In many ways, this has been a good year for our economy. Employment growth nationally has been strong, and median wages for the world rose roughly one full percentage point above inflation. More people returned to work, with labor force increases strong throughout most of the year. It was, in short, a mostly good year, but the end of year news is far less salutary.

The Tax Cuts and Jobs Act, which I supported, proved a disappointment. Among its goals was the repatriation of between 2.0 trillion and 2.5 trillion dollars in assets held abroad. Only about 10% of that actually returned as investment. Another goal was to cause businesses to invest domestically. Business investment actually slowed deeply by year’s end. As it appears today, most of the economic effect of the TCJA was to promote domestic consumption.

Increased consumption caused the economy to grow more quickly in the first half of 2018, but it also led to higher budget deficits. Because we must borrow to finance these deficits, our trade deficit reached record levels by year’s end. The tax cuts were less beneficial than expected.

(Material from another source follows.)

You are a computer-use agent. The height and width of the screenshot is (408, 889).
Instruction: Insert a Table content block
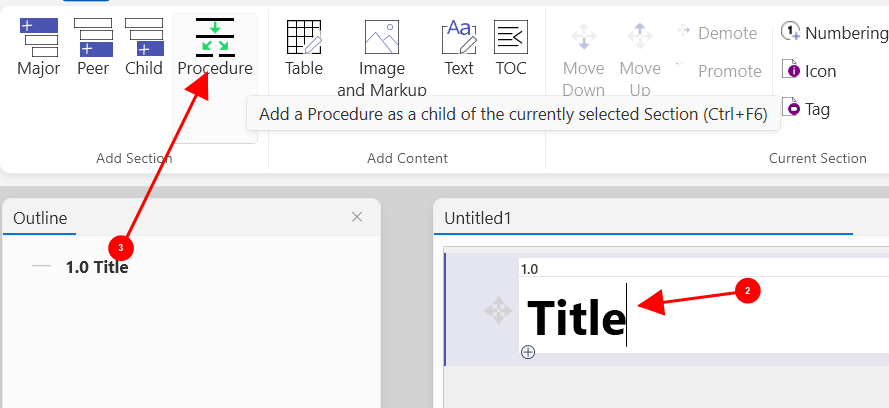(x=304, y=48)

Unfortunately, most of the limited benefits of the tax cuts were offset by the growing trade war. The Trade Modernization Act of 1962 authorizes presidents to impose tariffs without consulting Congress. Tariffs are taxes levied overwhelmingly on U.S. consumers, dampening the benefits of other tax cuts and worrying businesses. The expectation of higher tariffs were sufficient to weaken the economy by late 2018, and today’s concerns are the story of 2019.

As of this writing, stock markets are now down for 2018, erasing a year’s worth of steady gains. The yield curve has inverted, signaling recessionary conditions and more informal indicators; for example, RV shipments to retailers will end the year in negative territory. The RV data worries me because fluctuations in sales of these big ticket luxury items have a better track record of predicting recession than any group of economists. On top of that, as the year ends, factory employment here in Indiana will end the year down from 2017.

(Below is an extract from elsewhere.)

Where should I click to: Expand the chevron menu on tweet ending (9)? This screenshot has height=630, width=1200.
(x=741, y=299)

New home construction has stalled and will likely decline throughout 2019, and, along with maybe four interest rate hikes, we should expect a deep slowing of construction jobs. Even if the Federal Reserve slows its rate increases, most indicators are of a slowing 2019. The sole good news comes from labor market growth, which is unfortunately a lagging economic indicator.

I am not predicting a recession, but it bears repeating that the growing trade war can easily yield negative economic growth.